The cranberry is a native North American diploid (2x = 2n = 24), perennial, woody plant species in the Ericaceae family (Kron et al. 2002). V. macrocarpon is adapted to temperate climates and largely confined to acidic and peat soils at latitudes about 39° in the Northern Hemisphere (Vander Kloet 1988). Cranberries are very popular for their tart flavor and nutritional and medicinal attributes (Eck 1990). Cranberries have been popular as a source of vitamin C, dietary fiber, and the essential dietary mineral manganese (Eck 1990). More recently, cranberries have been consumed as a supplement due the potential benefits of inherent flavonoid antioxidants (e.g., flavonols, anthocyanins, and proanthocyanidins) and other phytochemicals to the cardiovascular system, immune system, urinary tract, digestive system, teeth, and as general, anticancer (Wang and Stretch 2001; Kalt 2002). In 2011, cranberry production contributed over $500 million to the US economy and over 75 % of the worldwide cranberry production (USDA-NASS 2011). Although cranberry is a commercially important fruit crop, molecular genetics and genomic information available for this species are extremely limited (Zalapa et al. 2012; Zhu et al. 2012). Of the 39,000 sequences available for Ericaceae at the NCBI, approximately 23,000 are from 73 species of Vaccinium. Of these, V. macrocarpon has only 69 reported sequences.
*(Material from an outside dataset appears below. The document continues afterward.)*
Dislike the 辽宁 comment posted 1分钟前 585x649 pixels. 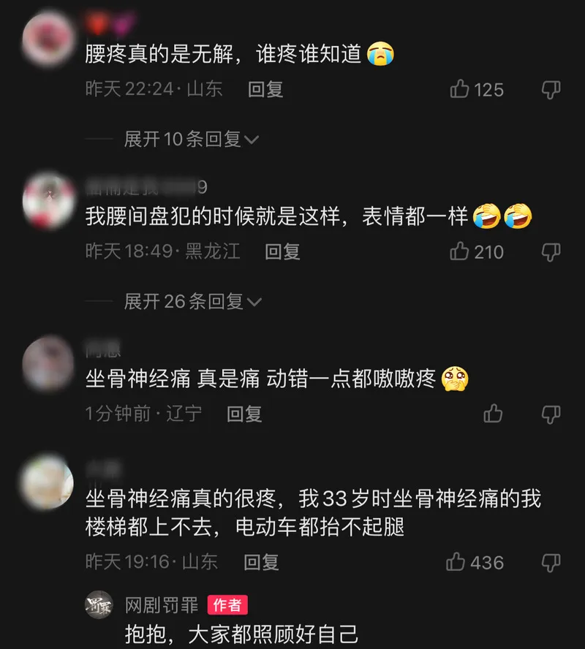(551, 414)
The sequencing of the cranberry plastid genome will provide the necessary genetic information to begin exploring adaptive and acclimation processes in cranberry. In the field, cranberry photosynthesis exhibits midday depression which may limit biomass accumulation (Kumudini 2004). The cause of midday depression is unknown, but the intensity of solar radiation and temperature likely play a major role (Kumudini 2004). Interspecific variation in the plastid has been reported for Rubisco in species with persistent leaves and high photosynthetic ability such as cranberry (Galmes et al. 2005; Hikosaka and Shigeno 2009). Additionally, plant cold acclimation, freezing tolerance, and cold regulatory mechanisms related to photosynthesis may be located in the plastid (Clarke and Daniell 2011).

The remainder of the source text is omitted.